Já tive a oportunidade de argumentar neste OI que informação não é
conhecimento e que o excesso de informação passou a ser sinônimo de
desinformação [cf. ‘Internet,
informação e conhecimento
in OI nº. 297 de 5/10/2004]. Além disso, o
principal problema provocado pelo excesso de informação tem sido identificado
como a incapacidade do cidadão comum de ‘compreensão da realidade como uma
totalidade’.


Há, todavia, outro aspecto pouco lembrado: a informação que está disponível
‘em excesso’ nem sempre é aquela que permite a ‘compreensão da realidade como
uma totalidade’. Ou ainda: não é nem mesmo a informação correta sobre
fatos e dados de grande interesse público.


Presidente muçulmano em país antimuçulmano?
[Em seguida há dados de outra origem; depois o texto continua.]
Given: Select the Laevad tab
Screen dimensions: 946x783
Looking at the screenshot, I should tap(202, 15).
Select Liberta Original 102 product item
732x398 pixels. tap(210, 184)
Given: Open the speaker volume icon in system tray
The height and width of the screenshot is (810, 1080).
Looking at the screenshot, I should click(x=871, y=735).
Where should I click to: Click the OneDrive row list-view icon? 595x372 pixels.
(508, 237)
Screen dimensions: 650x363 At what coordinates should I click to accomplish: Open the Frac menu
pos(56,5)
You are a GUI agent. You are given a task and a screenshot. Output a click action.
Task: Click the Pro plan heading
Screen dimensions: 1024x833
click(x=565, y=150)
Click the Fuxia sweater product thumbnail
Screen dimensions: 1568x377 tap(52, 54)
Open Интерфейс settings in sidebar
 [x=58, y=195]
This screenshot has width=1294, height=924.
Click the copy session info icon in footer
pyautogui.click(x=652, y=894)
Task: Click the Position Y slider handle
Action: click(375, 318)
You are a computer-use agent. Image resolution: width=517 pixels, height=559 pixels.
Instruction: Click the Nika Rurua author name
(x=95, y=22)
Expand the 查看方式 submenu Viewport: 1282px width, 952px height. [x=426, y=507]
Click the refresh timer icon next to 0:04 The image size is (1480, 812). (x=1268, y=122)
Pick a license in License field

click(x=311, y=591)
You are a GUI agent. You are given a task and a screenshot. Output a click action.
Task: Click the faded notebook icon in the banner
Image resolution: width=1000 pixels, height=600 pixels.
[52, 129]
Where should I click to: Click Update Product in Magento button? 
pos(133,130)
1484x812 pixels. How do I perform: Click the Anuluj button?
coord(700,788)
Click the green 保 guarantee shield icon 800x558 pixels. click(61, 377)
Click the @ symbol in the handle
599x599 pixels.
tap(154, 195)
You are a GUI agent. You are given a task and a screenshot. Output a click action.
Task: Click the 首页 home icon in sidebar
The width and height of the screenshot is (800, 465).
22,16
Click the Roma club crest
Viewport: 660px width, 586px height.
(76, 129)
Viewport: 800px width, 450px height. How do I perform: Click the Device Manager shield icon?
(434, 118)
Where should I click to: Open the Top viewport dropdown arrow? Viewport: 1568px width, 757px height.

Parte dos resultados de uma pesquisa nacional realizada nos Estados Unidos
pelo conceituado Pew Research Center, agora divulgados, dramatiza essa
nova realidade.


O número de americanos que acredita que o seu presidente é muçulmano tem
aumentado ano a ano e chegou a 18% da população, em agosto de 2010. Se somados
àqueles que declaram ‘não saber’ ou que ele é de ‘outra religião’ que não a sua,
63% dos americanos desconhecem que Barack Obama, na verdade, é cristão [ver
quadro].


 



 


Quando perguntados como souberam qual a religião de Obama, 60% daqueles que
acreditam que ele é muçulmano citam a mídia. Dezesseis por cento mencionam a
televisão como sua fonte.


Alguns ainda podem acreditar que não se deva atribuir maior significado aos
dados revelados pelo Pew Center. No entanto, bastaria lembrar a crescente onda
anti-islâmica que varre os Estados Unidos [por exemplo, ‘The
US blogger on a mission to halt `Islamic takeover´
‘], ou mencionar a
manchete de capa da revista Time desta semana [vol. 176, nº. 9] que
pergunta ‘A América é islamofóbica?’ e publica os assustadores resultados de
outra pesquisa nacional:


** 25% consideram os muçulmanos americanos não patriotas;


** 28% dos americanos afirmam ser contra um muçulmano integrar a
Suprema Corte (nunca houve nenhum); e


** 33% se opõem a um muçulmano concorrendo à presidência.


E o dever de informar?


É imperativo, portanto, perguntar: se o grau de informação (desinformação?)
dos americanos em relação à crença religiosa do seu próprio presidente expressa
a qualidade da informação sendo oferecida pela grande mídia – sobretudo, a
televisão –, estaria ela cumprindo sua missão fundamental na democracia que é
informar corretamente ao cidadão?


A lição para nós, brasileiros, é a reiterada necessidade de se estar atento
às muitas contradições das posições públicas assumidas pela grande mídia e suas
entidades representativas.


A defesa da liberdade de imprensa em nome do direito de informar – que, na
verdade, é o corolário do direito básico do cidadão de ser informado – não
significa que a informação necessária e correta esteja disponível. Mesmo em
sociedades onde, eventualmente, possa existir ‘excesso de informação’.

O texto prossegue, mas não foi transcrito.